Die Überlegungen des Klägers zur Gewichtung der Personalkosten und ihrem Umfang unter Zugrundelegung arbeitsrechtlicher Standards bei der Beendigung können nicht verfangen. Es ist zu berücksichtigen, das die Haftungsgemeinschaft der Krankenkassen ausweislich der Begründung des Schließungsbescheides schon zuvor erhebliche Mittel zur Rettung der Beklagten aufgewandt hat. Unabhängig davon, dass die Beklagte die Kostenberechnung des Klägers bestritten hat, kann nicht außer Acht gelassen werden, dass ohne die Beendigungsregelung die kalkulierten Kosten durch Verzögerungen bei Einleitung und Durchführung der dann erforderlichen Entlassungen weiter steigen werden.

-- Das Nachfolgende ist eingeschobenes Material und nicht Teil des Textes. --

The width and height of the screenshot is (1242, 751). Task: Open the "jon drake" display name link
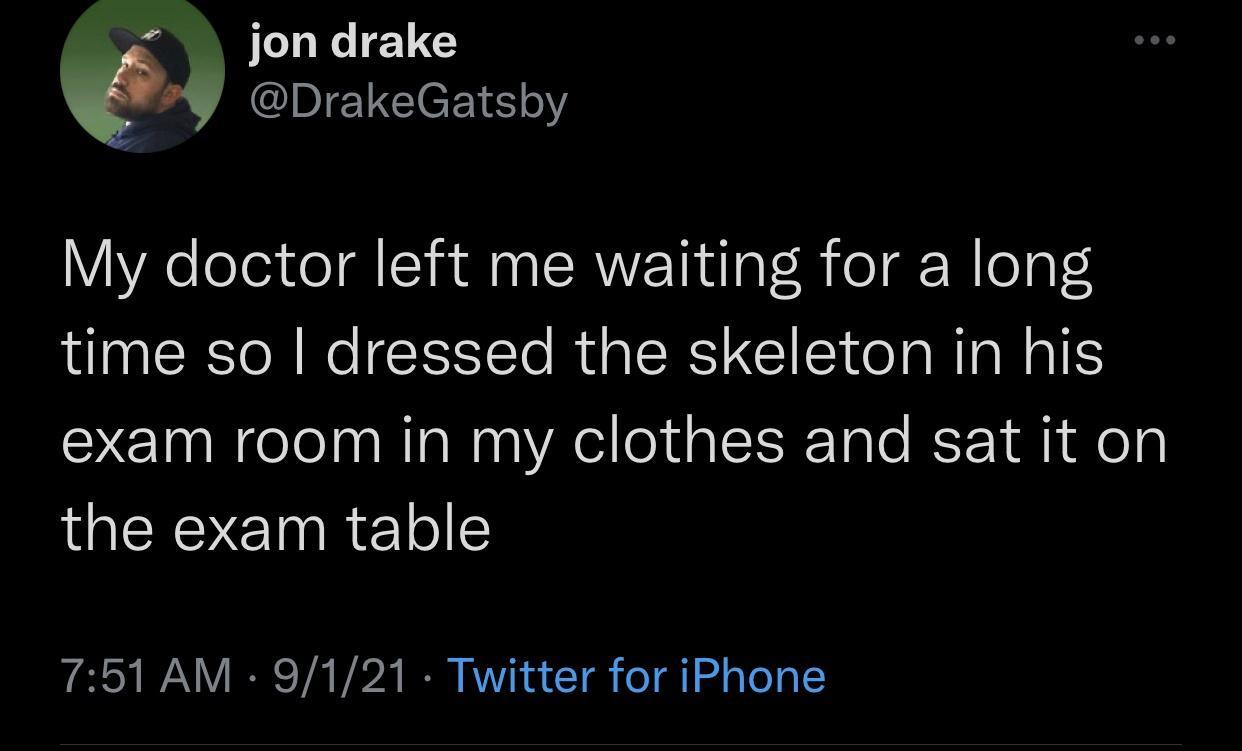353,41
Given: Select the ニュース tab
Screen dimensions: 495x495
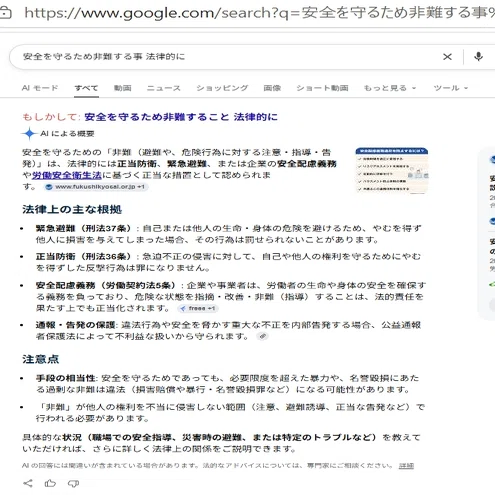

2.5 Eine Ungleichbehandlung gegenüber Arbeitnehmern von Gesellschaften des Privatrechts, deren Arbeitsverhältnisse bei Auflösung der Gesellschaft nicht von Gesetzes wegen enden, sondern gekündigt werden müssten, ist durch das im Gemeinwohl liegende Interesse an einem bezahlbaren Krankenversicherungsschutz und dem besondere Haftungssystem der Betriebskrankenkassen gerechtfertigt. Ein Verstoß gegen Art 3 Abs. 1 GG liegt damit nicht vor. Ein Verstoß gegen Art 3 Abs. 1 G wegen einer Ungleichbehandlung gegenüber Beschäftigten, die gemäß §§ 164 Abs. 3, 171d Abs. 1 Satz 5 SGB V einen Anspruch auf Unterbringung haben, führt allenfalls zu einem Anspruch auf Gleichbehandlung, nicht aber zur Unwirksamkeit der Regelung.
2.6 Art. 9 Abs. 3 GG hindert den Gesetzgeber nicht, in den Bestand von Arbeitsverhältnisses unter Abkürzung von Fristen einzugreifen.
3. Da das Arbeitsverhältnis des Klägers gemäß §§ 155 Abs. 4 Satz 9, 164 Abs. 4 SGB V mit dem 30.6.2011 beendet worden ist, konnte die Klage auch mit ihrem gegen die Kündigung vom 19.5.2011 gerichteten Antrag und mit ihrem allgemeinen Feststellungsantrag zu 3. keinen Erfolg haben.
4. Die Kostenentscheidung beruht auf § 91 ZPO. Die Revision ist wegen grundsätzlicher Bedeutung der Auslegung der §§ 155 Abs. 4 Satz 9, 164 Abs. 3 und 4 SGB V und ihrer Übereinstimmung mit dem Grundgesetz zugelassen worden.